Невысокий, живенький, с пятном на лысине, с уютным, чуть простонародным говорком, новый Генеральный народу в целом глянулся. В его бесконечных речах с приторным фрикативным «г» всякий открывал что-то важное для себя. Военные, как и при любой смене власти, надеялись, что порядка станет больше, студенты размечтались, что из институтов прекратят забирать в армию, барышни предполагали, что по каким-то неведомым причинам будет преодолен дефицит разного модного импортного тряпья, трезвенники помышляли выйти наконец на первый план, учителя, врачи и творческие работники всерьез заговорили о свободе слова. И даже управдом композиторского дома на улице Огарева Глафира Петровна Толстикова, пересказывая в очереди за продовольственным заказом одну из речей Михаила Сергеевича, в той части, где она касалась капитального ремонта и бесчинства шабашных бригад, смотрелась необычайно воодушевленно. Слушали ее заинтересованно, сочувственно и немного пристыженно. Советские люди часто испытывали стыд по поводу и без повода.

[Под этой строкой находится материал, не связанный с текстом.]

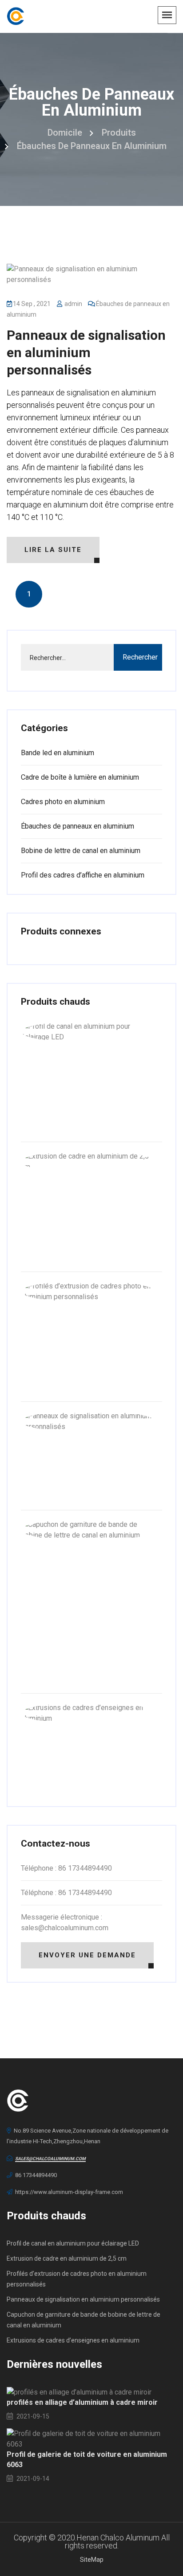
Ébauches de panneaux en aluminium (92, 146)
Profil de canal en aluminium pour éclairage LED (73, 2243)
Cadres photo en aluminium (63, 801)
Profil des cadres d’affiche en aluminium (82, 875)
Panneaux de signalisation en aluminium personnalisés (86, 352)
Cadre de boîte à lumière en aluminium (80, 777)
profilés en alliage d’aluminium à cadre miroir (82, 2402)
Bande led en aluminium (57, 753)
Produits (119, 132)
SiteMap (91, 2559)
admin (73, 303)
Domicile (65, 132)
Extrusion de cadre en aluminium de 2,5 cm (67, 2258)
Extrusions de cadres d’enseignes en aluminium (73, 2340)
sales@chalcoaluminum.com (50, 2158)
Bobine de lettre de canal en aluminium (80, 850)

Слава нового рулевого росла, как тесто для домашних пирожков, которые в то время домохозяйки регулярно пекли накануне государственных и семейных праздников.
После памятного апрельского пленума диковинная «гласность» разбередила слабые мозги граждан до полнейшего беспорядка, объявленная руководством партии перестройка приняла характер вполне мифологический, а слово «ускорение» в устах партийных боссов зазвучало с почти космической силой и загадочностью, словно они не советские начальники, а персонажи популярных в СССР романов Герберта Уэллса и Рэя Брэдбери.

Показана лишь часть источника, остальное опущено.